[Exercise input]:
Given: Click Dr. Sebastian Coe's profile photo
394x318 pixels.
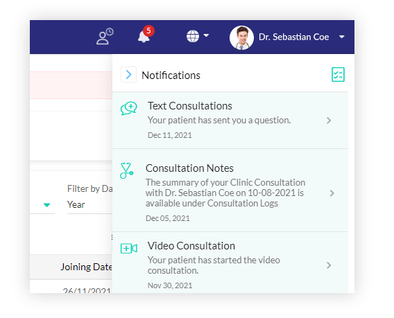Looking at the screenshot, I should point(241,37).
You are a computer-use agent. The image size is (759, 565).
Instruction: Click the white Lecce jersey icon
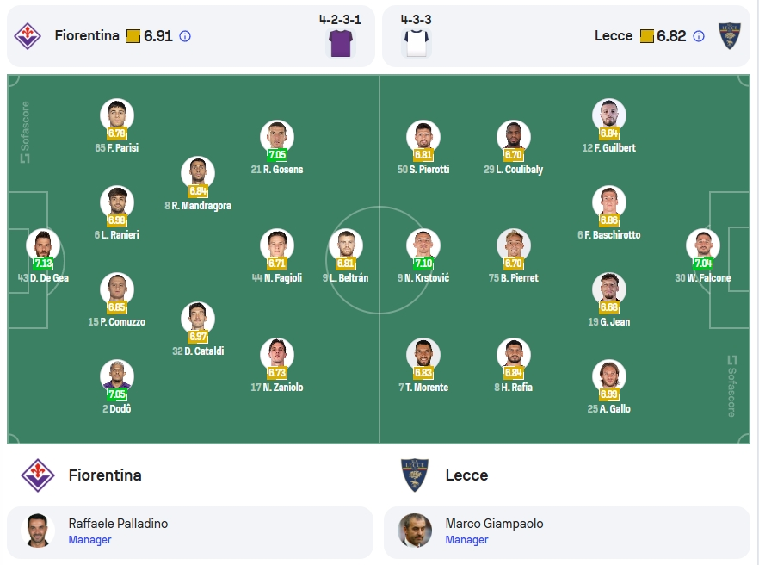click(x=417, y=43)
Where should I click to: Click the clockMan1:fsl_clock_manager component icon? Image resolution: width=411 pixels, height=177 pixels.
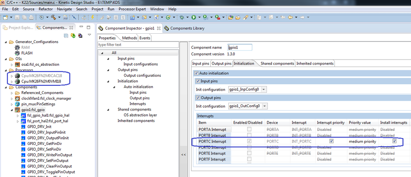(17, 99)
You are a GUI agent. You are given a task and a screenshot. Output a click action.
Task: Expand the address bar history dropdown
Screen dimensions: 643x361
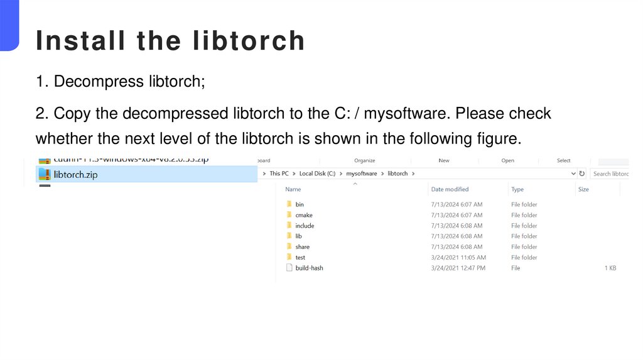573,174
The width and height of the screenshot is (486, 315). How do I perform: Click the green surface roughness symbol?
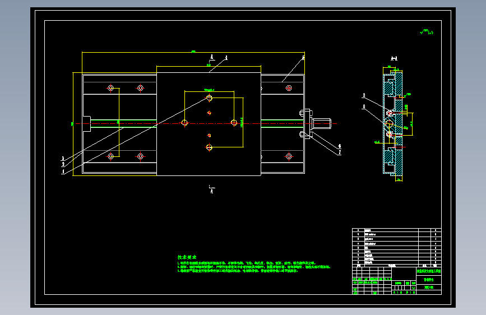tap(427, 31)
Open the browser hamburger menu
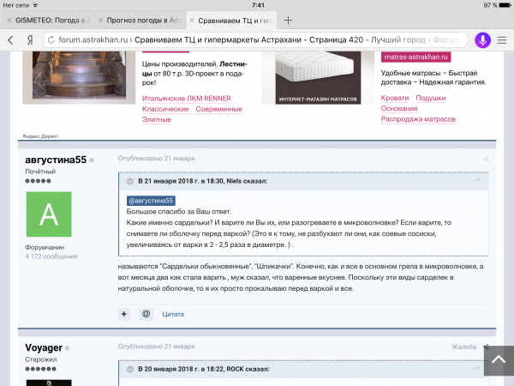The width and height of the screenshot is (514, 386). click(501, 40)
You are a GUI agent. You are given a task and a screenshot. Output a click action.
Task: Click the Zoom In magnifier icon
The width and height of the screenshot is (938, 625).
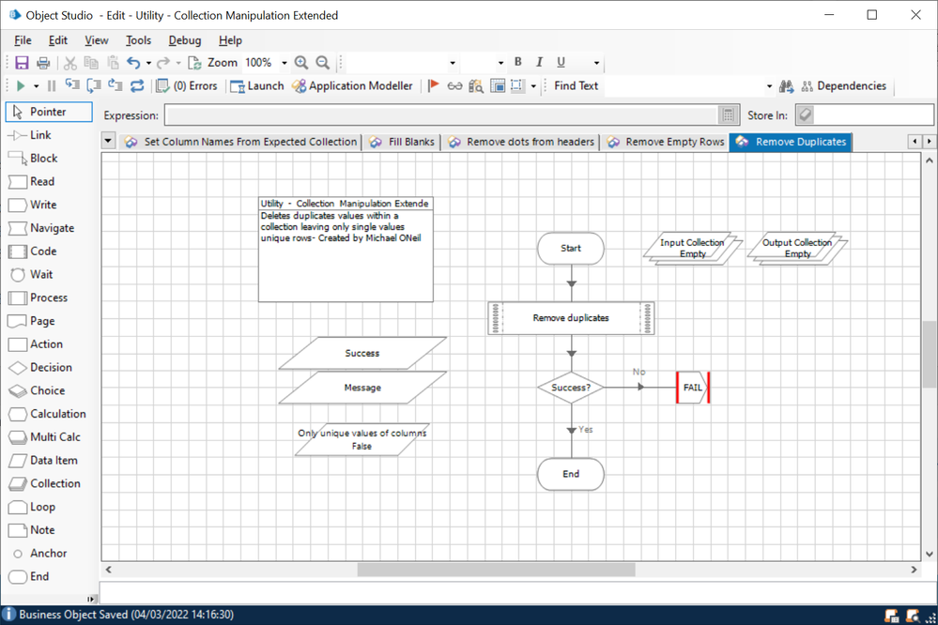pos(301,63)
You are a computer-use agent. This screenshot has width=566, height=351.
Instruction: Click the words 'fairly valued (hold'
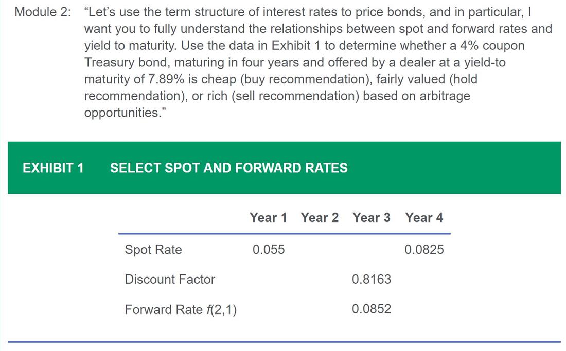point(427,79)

[Work required]:
Set down every line of the entries above again, exactly as written, but not the pictures.

[Solution to the exercise]:
Given: Click Dr. Sebastian Coe's profile photo
394x318 pixels.
Looking at the screenshot, I should point(241,37).
You are a computer-use agent. The image size is (759, 565).
Instruction: Click the white Lecce jersey icon
click(x=417, y=43)
Where should I click to: Click the clockMan1:fsl_clock_manager component icon? Image resolution: width=411 pixels, height=177 pixels.
(17, 99)
You are a GUI agent. You are given a task and a screenshot. Output a click action.
Task: Expand the address bar history dropdown
Screen dimensions: 643x361
573,174
The width and height of the screenshot is (486, 315). How do I perform: Click the green surface roughness symbol?
tap(427, 31)
Open the browser hamburger menu
The width and height of the screenshot is (514, 386). click(501, 40)
You are a GUI agent. You are given a task and a screenshot. Output a click action.
Task: Click the Zoom In magnifier icon
The width and height of the screenshot is (938, 625).
pos(301,63)
You are a computer-use agent. This screenshot has width=566, height=351.
Instruction: Click the words 'fairly valued (hold'
point(427,79)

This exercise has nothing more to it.